An institutionalized government implies constant negotiation, the power of persuasion, conflict and permanent complexity. That is what we have witnessed in the legislative ambit and in the relations between the states and the Federal Government in the past few years. It is to be expected that this same dynamic will characterize the relationship with the “de facto” powers: the Mexican National Educational Workers Union (SNTE) is the most obvious, but surely not the last. The Peña-Nieto government has assumed the responsibility of pacifying the country and of creating conditions for economic growth. Both are necessary but will not be sufficient if these do not entail a radical transformation of the nature of the government itself.

That is where the relationship between the Executive and the other branches of government becomes crucial, but very particularly with regard to the opposition parties. The Pact signed in December is an excellent beginning but insufficient, as illustrated by the internal crisis produced by the participation of the PAN and the PRD. That crisis revealed another of the myths of our current reality: in Mexico we have not achieved the institutionality from which there emanates a loyal opposition, a term implying that a party recognizes the legitimacy of a government’s origin although it competes head on in the electoral realm.  Some politicians  –beginning with the signers of the Pact- are operating in this manner, but others advance agendas that evidence them as disloyal in the previously noted sense, if not inclined to adopting anti-institutional strategies.

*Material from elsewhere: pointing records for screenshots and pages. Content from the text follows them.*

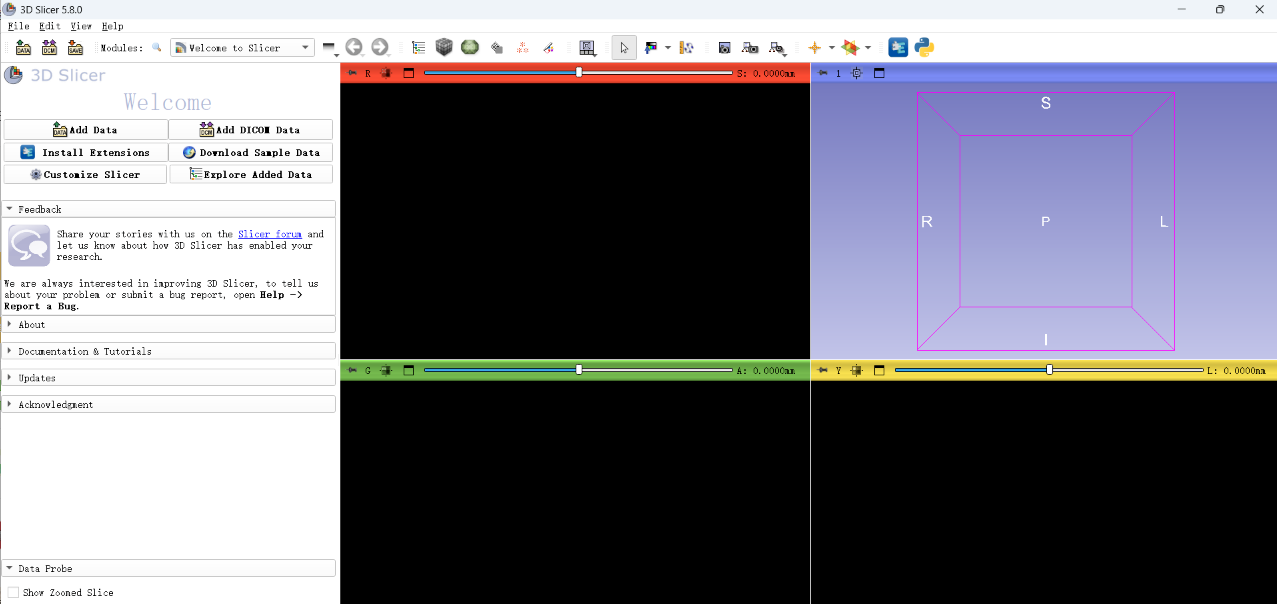Open the Python console

924,47
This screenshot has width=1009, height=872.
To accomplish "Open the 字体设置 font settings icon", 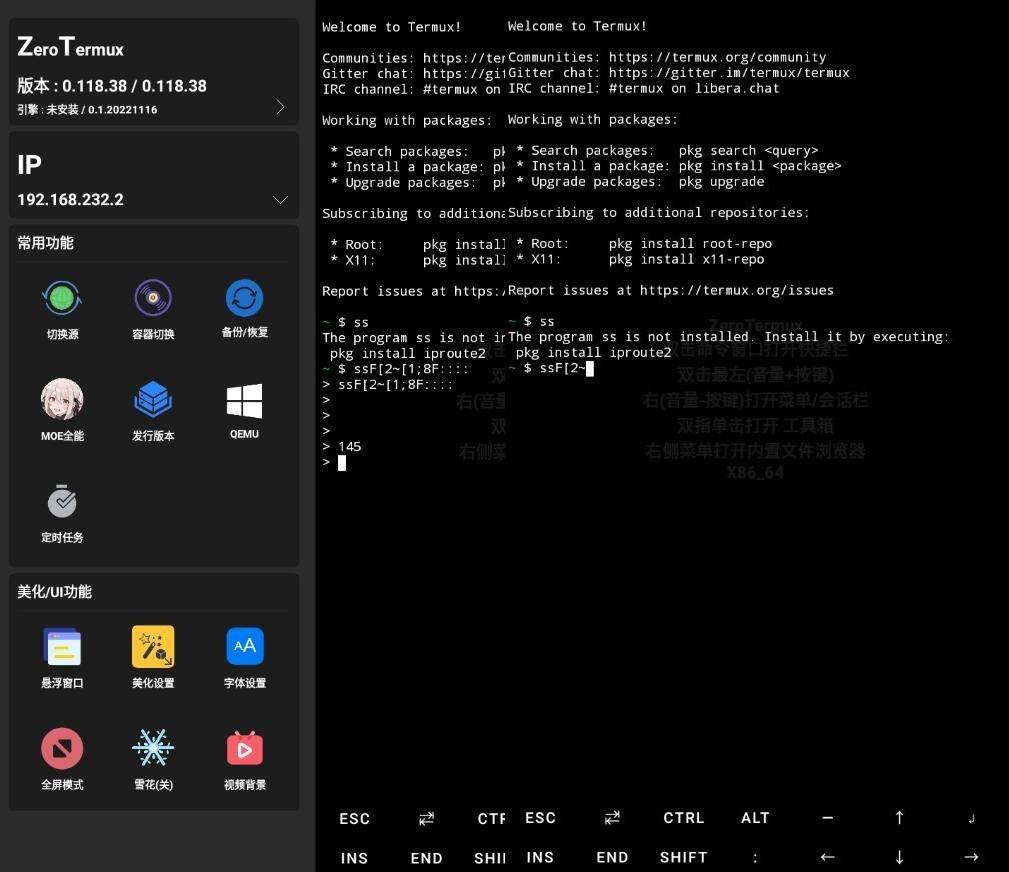I will point(244,647).
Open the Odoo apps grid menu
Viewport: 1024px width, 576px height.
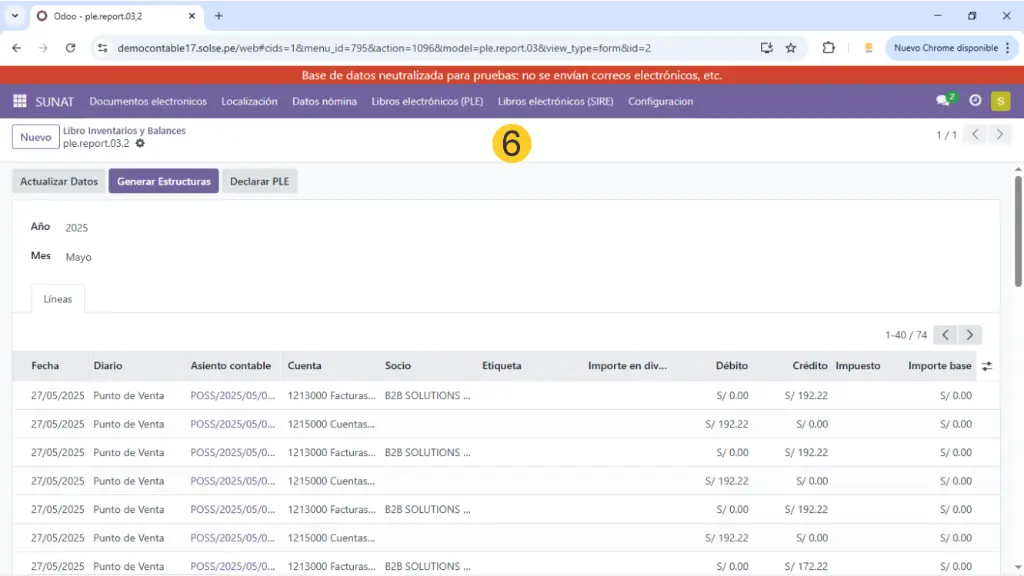[x=19, y=101]
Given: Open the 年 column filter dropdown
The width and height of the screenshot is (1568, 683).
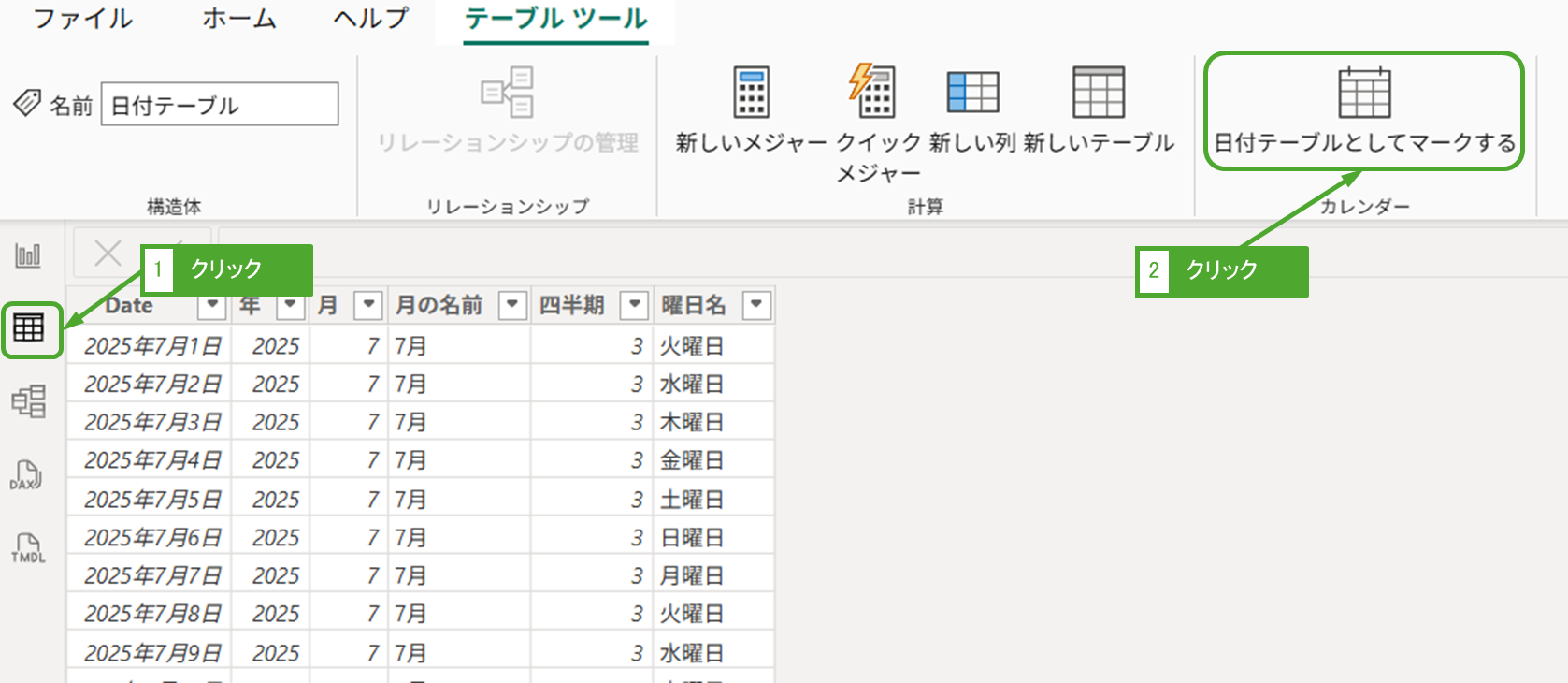Looking at the screenshot, I should (291, 305).
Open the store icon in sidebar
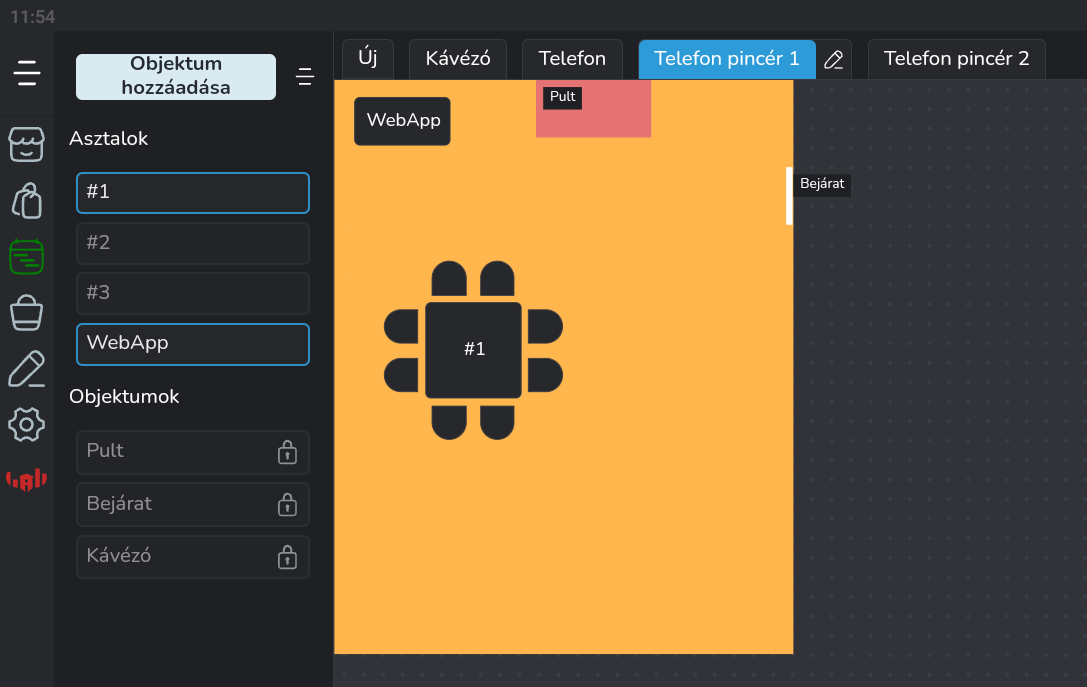Screen dimensions: 1087x687 point(27,144)
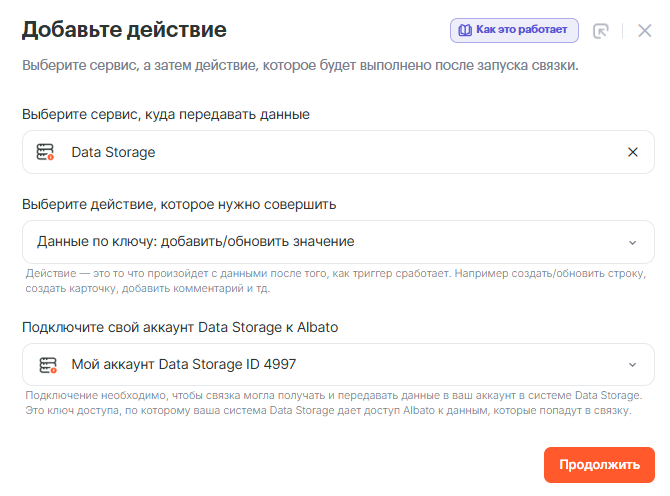Viewport: 670px width, 496px height.
Task: Clear the selected Data Storage service
Action: click(632, 152)
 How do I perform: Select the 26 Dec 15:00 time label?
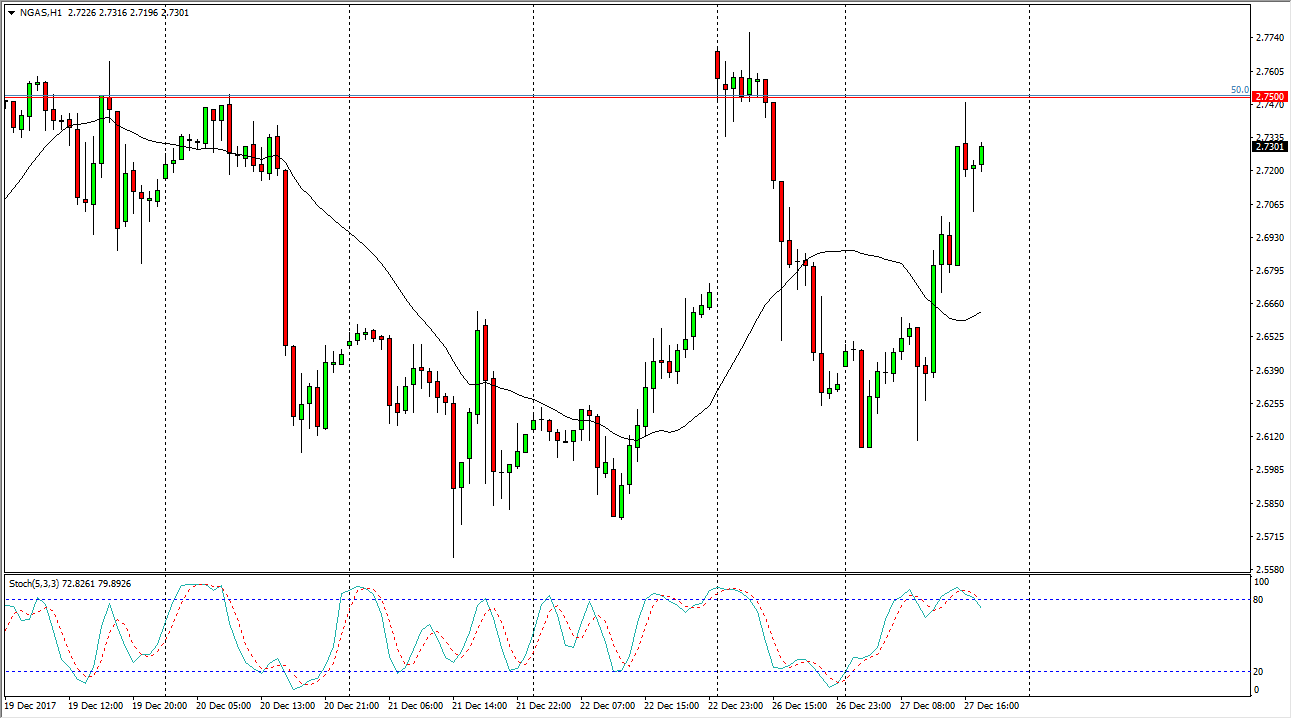point(797,706)
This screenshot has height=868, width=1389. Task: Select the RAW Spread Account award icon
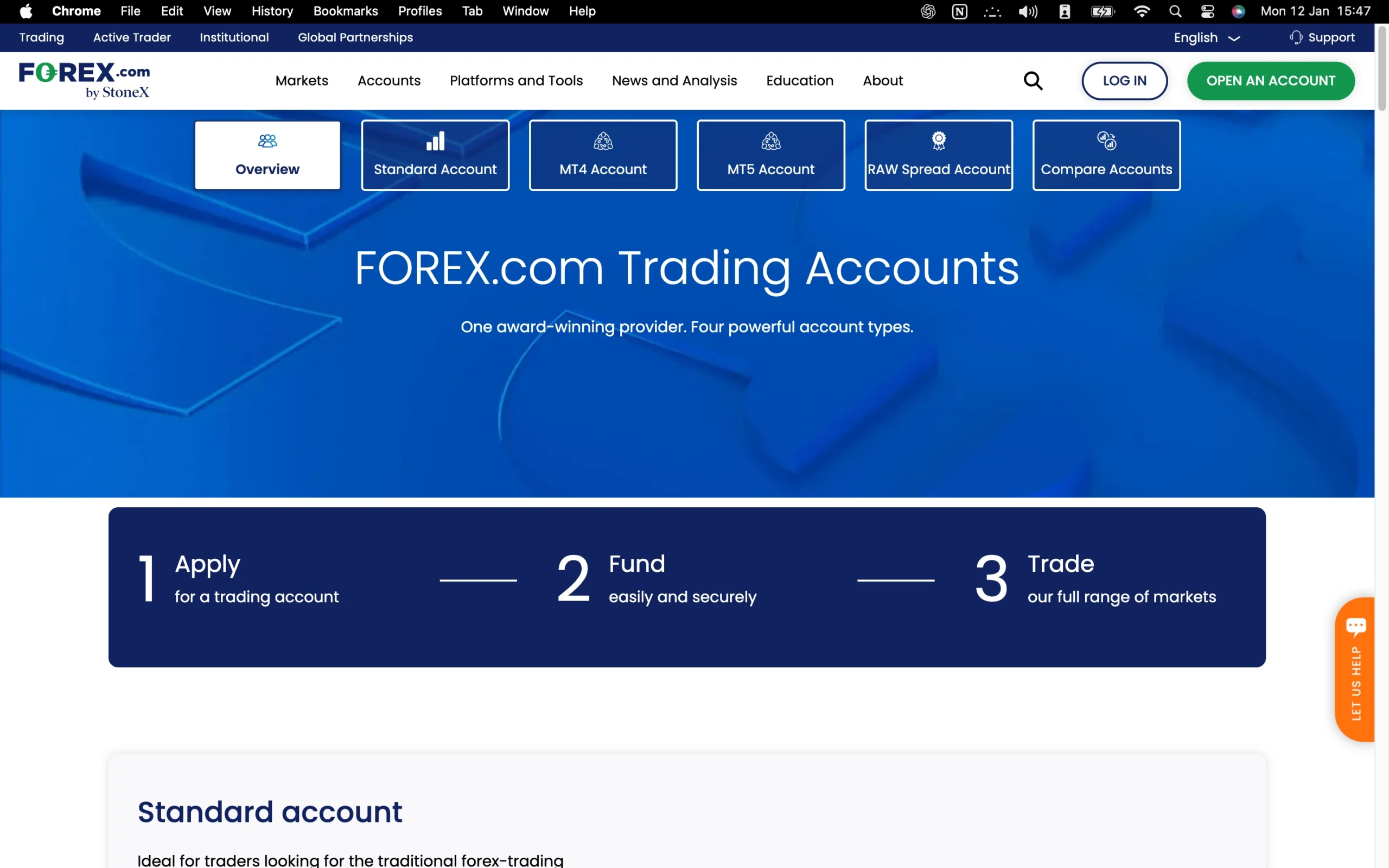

These realities derive from two processes. The first has to do with the peculiar nature of the political transition that, on not being the product of a broad political agreement with precise definitions of objectives and processes, allows each political actor to define it as best suits himself. The second is the product of old political rivalries that decades of electoral competition have proven insufficient to resolve. One of these is that which dominates left-wing politics, where the exPRIists, now in the MORENA movement, have become the main source of disloyal opposition. The PAN is not far behind: its current divisiveness brings to light the discord between its constituents born into anti-PRIism par excellence and those attempting to construct a new politico-institutional foundation.

The government could take advantage of (and even foster) these divisions and rivalries to construct temporary coalitions and promote the confrontation of one opposition cadre against another to advance its agenda. The question is whether this would afford permanence and transcendence. The example of the reform era of the eighties and nineties shows that that this could be a functional strategy, but one that is short-sighted and liable to engender crisis. The alternative strategy would imply submitting the Executive to the rule of law, something that has never existed in Mexican history. In the era of the Magna Carta, Henry de Bracton wrote that “The King is under the Law for it is the Law that maketh him a King”. To accept this premise and to convert it into a principle of action would entail not only a revolution of conceptions, but also the opportunity to construct a political system with long-term viability.

According to Fukuyama, the three components of a modern political system –and a precondition for a flourishing capitalist economy- are a strong and competent State, subordination of the State to the rule of Law and accountability to the citizenship. The new government has demonstrated that it is capable of achieving functionality and efficiency in its daily undertakings. Now what’s missing is its advance toward consolidating the foundations of a modern country.